Advertisement

Bisnis Taksi Konvensional di Ujung Tanduk. Begini Penjelasannya

Abdul Hamid Razak & Kusnul Isti Qomah
Selasa, 29 Januari 2019 - 06:17 WIB
Bernadheta Dian Saraswati
Bisnis Taksi Konvensional di Ujung Tanduk. Begini Penjelasannya Ilustrasi taksi - Bisnis Indonesia/Nurul Hidayat

Advertisement

Harianjogja.com, JOGJA--Keberadaan jasa transportasi berbasis daring di Jogja kian membuat taksi konvensional terdesak dan nasibnya di ujung tanduk.

Jumlah taksi konvensional saat ini sudah berkurang drastis. Bahkan, sejumlah pengelola taksi konvensional sudah mengubah pelat nomor taksi dari kuning ke hitam. Tujuannya agar kendaraan itu bisa dijual.

Advertisement

Pimpinan Taksi Indra Kelana Alex Eman mengatakan bisnis taksi di DIY dalam kesulitan. Semua perusahaan taksi di DIY mengalami hal tersebut. Hal itu ditandai semakin sedikitnya taksi yang beroperasi dan banyaknya taksi yang dipelathitamkan. Taksi di DIY berjumlah 1.000 unit. Namun, saat ini yang beroperasi kurang dari 1.000 unit.

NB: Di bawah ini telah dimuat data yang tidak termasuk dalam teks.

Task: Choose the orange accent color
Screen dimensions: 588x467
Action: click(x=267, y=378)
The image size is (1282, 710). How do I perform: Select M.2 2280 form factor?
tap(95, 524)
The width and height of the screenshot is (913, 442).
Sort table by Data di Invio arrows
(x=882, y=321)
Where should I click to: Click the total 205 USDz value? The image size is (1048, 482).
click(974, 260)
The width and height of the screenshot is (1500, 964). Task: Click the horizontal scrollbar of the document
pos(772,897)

"Banyak yang dipelathitamkan. Indra Kelana sudah ada 29 unit yang dipelathitamkan. Berarti sekarang tinggal 30 unit karena untuk menyelesaikan kesulitan angsuran di bank. Teman-teman [pengusaha taksi] ada yang mau dipelathitamkan untuk dijual, tetapi belum bisa karena nilai utang lebih besar daripada aset," kata dia, Senin (29/1/2019).

Ia mengakui kondisi bisnis taksi saat ini sangat sulit. Penghasilan dari bisnis taksi dinilai tidak bisa menutup untuk setoran angsuran bank dan operasional. "Kalau setoran Rp100.000 dan Rp110.000, ada angsuran bank dan operasional, jadi enggak nutup. Dalam kondisi saat ini, perusahaan hanya bisa bertahan," kata dia.

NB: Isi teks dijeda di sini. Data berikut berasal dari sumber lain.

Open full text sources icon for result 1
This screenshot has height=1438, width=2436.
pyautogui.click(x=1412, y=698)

Sekretaris Perkumpulan Pengemudi Taksi Argometer Yogyakarya (Perpetayo) Sutiman mengamini pernyataan Alex. Sutiman menyebutkan jumlah pengemudi yang masih sering mengaspal pun berkurang drastis. Dari sekitar 2.500 pengemudi taksi di DIY, hanya sekitar 1.000 yang masih aktif mengemudi.

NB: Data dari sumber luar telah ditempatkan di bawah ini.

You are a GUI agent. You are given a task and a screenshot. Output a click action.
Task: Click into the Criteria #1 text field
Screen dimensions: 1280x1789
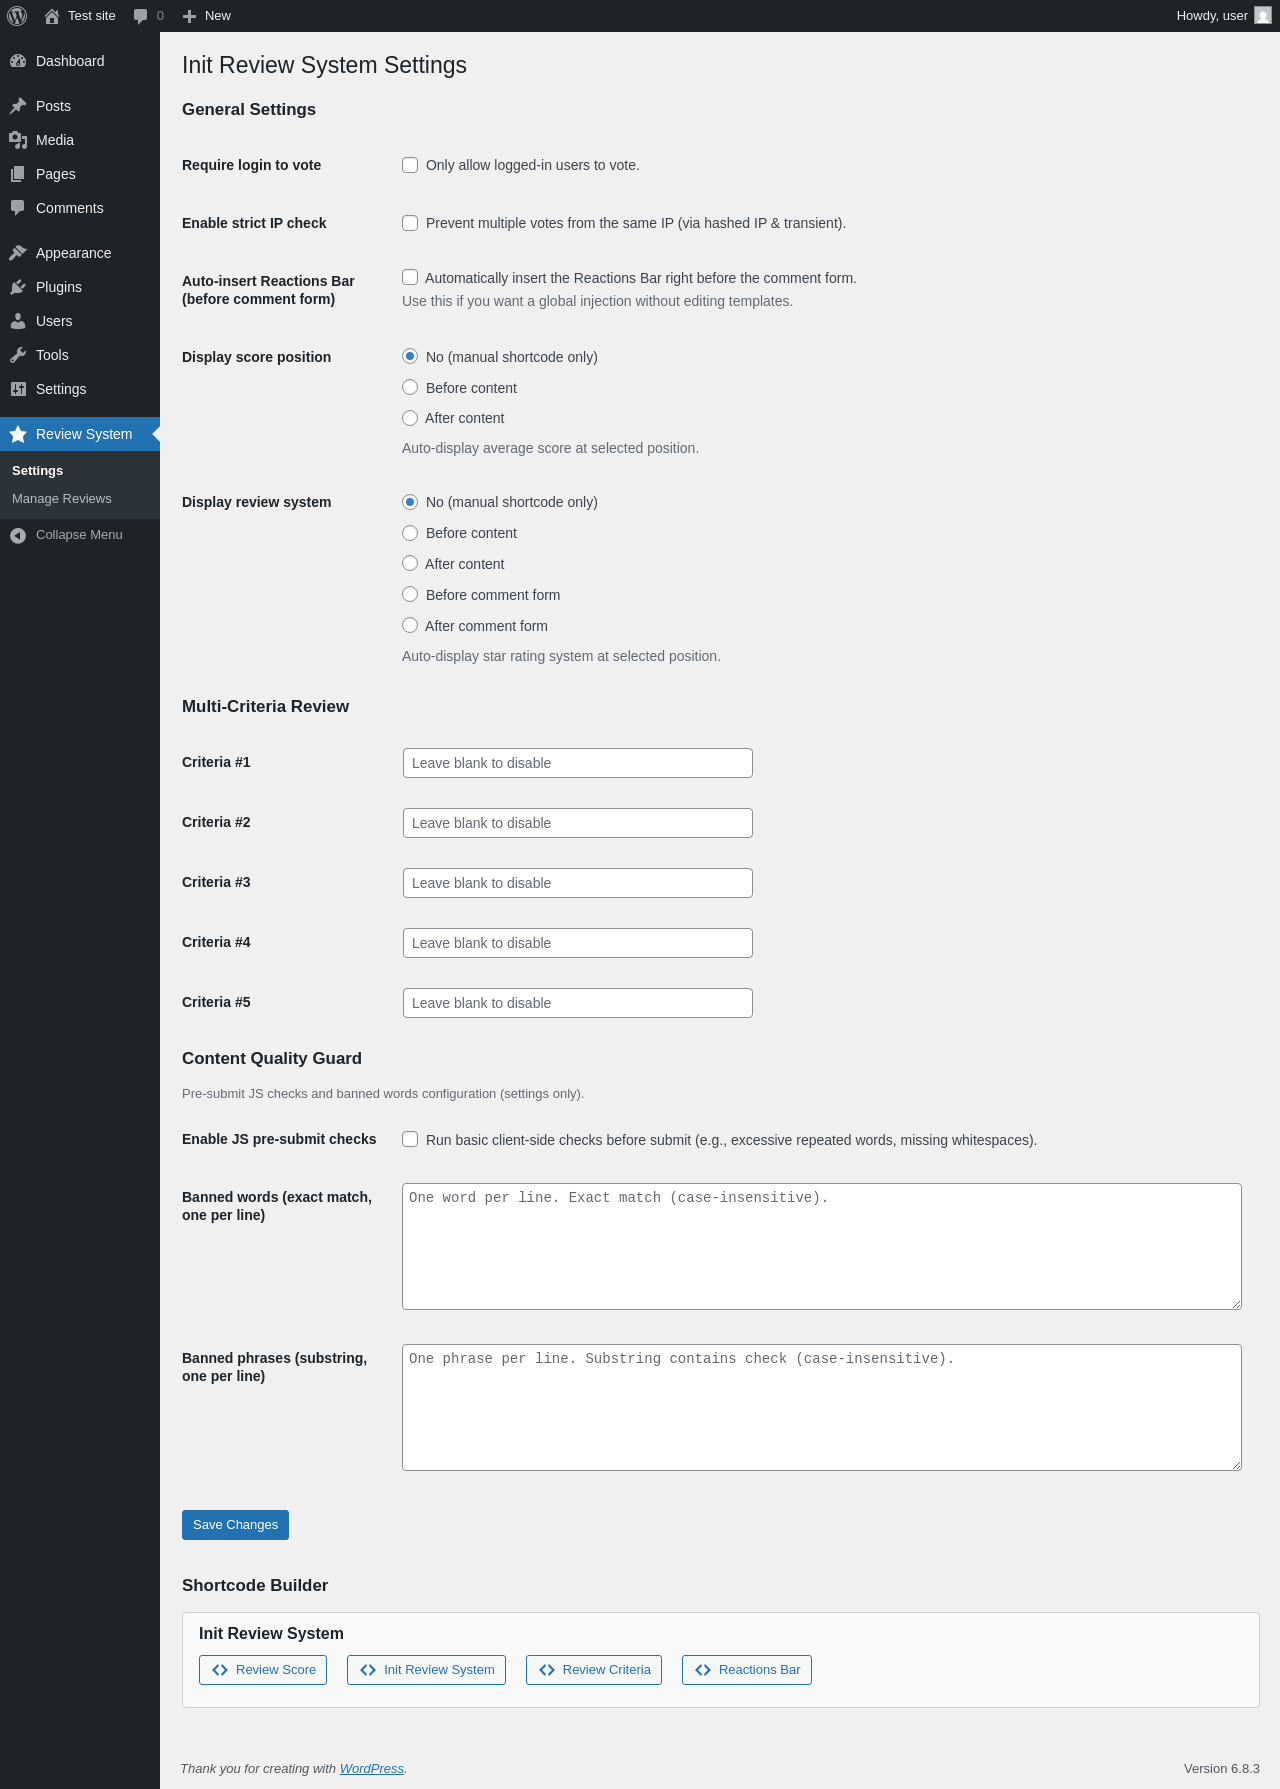[578, 763]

Karenanya, baik Alex maupun Sutiman mengaku tidak bisa berbuat apa-apa saat Pataga bekerja sama dengan perusahaan taksi Blue Bird. Alex mengungkapkan pada prinsipnya sebetulnya tidak menghendaki Blue Bird mengaspal di DIY. Namun, melihat kondisi bisnis yang sekarang ia bisa memahami langkah yang diambil Pataga yang berbuat hal itu untuk menyelamatkan perusahaan.

" Pada prinsipnya Blue Bird membantu manajemen apalagi Blue Bird punya nama dan reputasi," katanya.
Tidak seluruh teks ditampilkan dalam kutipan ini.